Nov. 25 — A debtor can't use the “tactical decision” to skip his trial as a way of discharging a debt in bankruptcy for acquiring funds by fraud.

Courts sometimes don't hold a default judgment against a debtor in bankruptcy, but in this case the debtor had fought the case in state court for three years before inexplicably skipping the trial. Judge Barbara B. Crabb agreed with the bankruptcy court that the debtor in this case already had a fair shot to fight the fraud allegations.

Sale of Faulty Goods

Roy Ahern was accused of selling a faulty “floating dock system” by lying to the buyers about the quality and compatibility of the parts. He fought the accusations in state court for nearly three years, representing himself through most of the litigation.

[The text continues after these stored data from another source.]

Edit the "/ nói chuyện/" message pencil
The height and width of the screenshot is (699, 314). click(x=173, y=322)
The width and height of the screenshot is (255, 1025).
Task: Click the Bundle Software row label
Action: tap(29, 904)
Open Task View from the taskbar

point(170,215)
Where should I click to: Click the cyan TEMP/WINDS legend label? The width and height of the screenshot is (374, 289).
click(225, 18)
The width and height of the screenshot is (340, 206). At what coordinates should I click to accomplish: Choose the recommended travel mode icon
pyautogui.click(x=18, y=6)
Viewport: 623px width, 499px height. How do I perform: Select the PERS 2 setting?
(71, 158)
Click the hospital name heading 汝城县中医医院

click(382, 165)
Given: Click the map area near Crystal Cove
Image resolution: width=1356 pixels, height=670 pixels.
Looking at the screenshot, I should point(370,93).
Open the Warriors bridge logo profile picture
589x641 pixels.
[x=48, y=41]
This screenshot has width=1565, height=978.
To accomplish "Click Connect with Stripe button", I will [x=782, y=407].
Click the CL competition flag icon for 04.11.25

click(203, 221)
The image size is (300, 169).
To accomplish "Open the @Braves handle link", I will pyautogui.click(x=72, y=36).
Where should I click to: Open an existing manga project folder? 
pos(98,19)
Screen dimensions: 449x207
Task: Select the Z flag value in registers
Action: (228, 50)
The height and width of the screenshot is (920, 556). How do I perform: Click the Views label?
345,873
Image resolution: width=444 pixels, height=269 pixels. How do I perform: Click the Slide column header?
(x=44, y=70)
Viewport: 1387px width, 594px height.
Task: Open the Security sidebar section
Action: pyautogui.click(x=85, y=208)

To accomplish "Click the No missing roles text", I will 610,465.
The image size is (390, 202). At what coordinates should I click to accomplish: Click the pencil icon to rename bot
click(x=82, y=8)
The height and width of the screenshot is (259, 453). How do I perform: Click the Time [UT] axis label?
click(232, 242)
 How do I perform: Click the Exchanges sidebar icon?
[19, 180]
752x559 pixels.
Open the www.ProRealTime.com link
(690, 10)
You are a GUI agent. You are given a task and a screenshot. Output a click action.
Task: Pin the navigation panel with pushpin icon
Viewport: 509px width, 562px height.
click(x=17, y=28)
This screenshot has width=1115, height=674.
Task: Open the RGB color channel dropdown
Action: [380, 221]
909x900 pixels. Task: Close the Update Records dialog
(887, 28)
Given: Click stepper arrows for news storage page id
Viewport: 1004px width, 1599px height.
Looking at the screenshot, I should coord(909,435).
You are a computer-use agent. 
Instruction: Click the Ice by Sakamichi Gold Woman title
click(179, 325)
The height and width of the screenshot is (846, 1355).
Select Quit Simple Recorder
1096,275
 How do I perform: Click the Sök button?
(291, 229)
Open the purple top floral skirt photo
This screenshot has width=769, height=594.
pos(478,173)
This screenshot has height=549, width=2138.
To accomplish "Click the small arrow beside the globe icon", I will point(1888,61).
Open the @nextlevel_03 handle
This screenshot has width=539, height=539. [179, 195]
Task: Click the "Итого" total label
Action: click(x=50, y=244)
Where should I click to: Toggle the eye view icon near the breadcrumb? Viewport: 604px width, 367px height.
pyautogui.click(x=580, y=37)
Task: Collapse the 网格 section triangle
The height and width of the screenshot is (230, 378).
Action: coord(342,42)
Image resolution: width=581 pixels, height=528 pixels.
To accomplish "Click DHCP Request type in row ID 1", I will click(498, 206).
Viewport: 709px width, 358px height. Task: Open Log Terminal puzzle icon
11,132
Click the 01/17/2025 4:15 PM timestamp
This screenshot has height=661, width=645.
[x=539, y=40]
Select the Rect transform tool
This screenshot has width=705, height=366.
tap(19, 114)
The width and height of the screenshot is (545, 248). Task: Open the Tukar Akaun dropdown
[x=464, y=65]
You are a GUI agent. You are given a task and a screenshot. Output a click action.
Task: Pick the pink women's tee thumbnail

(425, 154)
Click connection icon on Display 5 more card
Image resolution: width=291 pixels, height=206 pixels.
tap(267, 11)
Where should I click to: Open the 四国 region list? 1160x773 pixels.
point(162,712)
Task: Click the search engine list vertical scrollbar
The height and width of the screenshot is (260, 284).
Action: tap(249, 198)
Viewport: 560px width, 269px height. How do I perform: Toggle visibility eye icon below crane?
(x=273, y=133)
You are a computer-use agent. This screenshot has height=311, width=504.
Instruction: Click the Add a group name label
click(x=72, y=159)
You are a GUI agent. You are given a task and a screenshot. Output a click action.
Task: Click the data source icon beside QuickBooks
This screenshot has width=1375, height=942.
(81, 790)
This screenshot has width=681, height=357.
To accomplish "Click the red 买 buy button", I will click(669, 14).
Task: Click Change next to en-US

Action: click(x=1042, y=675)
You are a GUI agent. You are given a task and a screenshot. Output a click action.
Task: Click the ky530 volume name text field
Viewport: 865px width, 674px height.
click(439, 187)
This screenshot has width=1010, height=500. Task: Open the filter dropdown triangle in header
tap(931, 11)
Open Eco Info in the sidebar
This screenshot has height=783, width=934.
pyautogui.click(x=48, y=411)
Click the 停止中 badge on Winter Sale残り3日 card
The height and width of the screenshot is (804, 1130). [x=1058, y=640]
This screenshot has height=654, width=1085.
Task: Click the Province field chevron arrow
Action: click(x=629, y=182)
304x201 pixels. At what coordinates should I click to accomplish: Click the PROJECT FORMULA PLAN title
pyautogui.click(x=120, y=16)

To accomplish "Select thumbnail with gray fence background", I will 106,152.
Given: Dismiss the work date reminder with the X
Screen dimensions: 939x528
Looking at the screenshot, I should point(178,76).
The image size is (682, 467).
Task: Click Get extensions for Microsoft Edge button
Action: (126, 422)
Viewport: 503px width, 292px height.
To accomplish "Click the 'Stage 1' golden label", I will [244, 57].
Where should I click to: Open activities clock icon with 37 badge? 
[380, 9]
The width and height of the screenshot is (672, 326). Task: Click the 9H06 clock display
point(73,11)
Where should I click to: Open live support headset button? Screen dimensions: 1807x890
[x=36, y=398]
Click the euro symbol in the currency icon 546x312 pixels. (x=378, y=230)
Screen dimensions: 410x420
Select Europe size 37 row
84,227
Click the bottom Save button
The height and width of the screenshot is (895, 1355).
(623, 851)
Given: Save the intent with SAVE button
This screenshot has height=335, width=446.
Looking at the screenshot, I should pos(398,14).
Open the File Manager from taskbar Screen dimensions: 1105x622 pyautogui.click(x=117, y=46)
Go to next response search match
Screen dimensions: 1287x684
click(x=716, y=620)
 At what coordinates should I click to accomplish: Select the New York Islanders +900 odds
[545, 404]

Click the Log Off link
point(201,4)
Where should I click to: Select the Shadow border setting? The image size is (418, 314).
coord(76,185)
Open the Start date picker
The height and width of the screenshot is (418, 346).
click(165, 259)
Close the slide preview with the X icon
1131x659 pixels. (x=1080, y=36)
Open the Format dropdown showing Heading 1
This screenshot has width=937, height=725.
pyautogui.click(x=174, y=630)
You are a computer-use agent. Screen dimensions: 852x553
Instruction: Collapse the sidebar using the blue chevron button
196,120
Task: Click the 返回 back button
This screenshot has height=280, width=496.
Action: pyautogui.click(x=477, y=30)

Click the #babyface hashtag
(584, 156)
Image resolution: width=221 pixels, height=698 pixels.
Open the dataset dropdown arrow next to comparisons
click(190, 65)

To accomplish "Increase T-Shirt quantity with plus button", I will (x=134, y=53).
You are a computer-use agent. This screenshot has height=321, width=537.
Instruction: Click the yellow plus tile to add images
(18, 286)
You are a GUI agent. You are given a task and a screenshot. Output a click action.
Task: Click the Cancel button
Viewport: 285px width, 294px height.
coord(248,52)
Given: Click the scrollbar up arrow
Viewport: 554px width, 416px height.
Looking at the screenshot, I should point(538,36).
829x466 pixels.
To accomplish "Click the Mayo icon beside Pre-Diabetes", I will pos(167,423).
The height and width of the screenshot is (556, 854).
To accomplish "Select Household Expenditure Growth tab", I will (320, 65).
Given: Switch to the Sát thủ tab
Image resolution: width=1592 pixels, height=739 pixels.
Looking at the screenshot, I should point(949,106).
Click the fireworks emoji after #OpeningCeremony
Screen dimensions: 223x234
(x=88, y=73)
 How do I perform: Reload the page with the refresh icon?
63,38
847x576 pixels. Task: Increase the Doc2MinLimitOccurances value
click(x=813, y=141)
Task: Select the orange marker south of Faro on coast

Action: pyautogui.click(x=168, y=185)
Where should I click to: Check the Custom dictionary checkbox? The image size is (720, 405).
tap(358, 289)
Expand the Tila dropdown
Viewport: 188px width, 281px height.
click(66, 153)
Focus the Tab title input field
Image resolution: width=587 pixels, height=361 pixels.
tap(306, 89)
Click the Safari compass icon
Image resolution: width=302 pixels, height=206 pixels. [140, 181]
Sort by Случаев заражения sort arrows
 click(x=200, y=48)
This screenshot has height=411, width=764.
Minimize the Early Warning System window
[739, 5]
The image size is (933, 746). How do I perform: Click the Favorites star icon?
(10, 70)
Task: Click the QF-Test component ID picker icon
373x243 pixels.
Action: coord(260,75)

But when he failed to attend the trial without explanation, the court entered a default judgment against him in the amount of $210,000.

After Ahern filed for bankruptcy, he argued he shouldn't be prevented from discharging the judgment. Section 523(a)(2)(A) of the Bankruptcy Code precludes debtors from discharging debts that were acquired by fraud.

Ahern argued that the bankruptcy court shouldn't give preclusive effect to the state court's judgment in his fraud case because it was a default. The bankruptcy court disagreed, and relied on the state court's fraud finding in holding that Ahern shouldn't be allowed to discharge the judgment.

‘Fundamentally Fair'?

Under Wisconsin law, a court is precluded from relitigating the same issue in another case if certain requirements are met. One of those requirements is whether or not applying issue preclusion would be “fundamentally fair.”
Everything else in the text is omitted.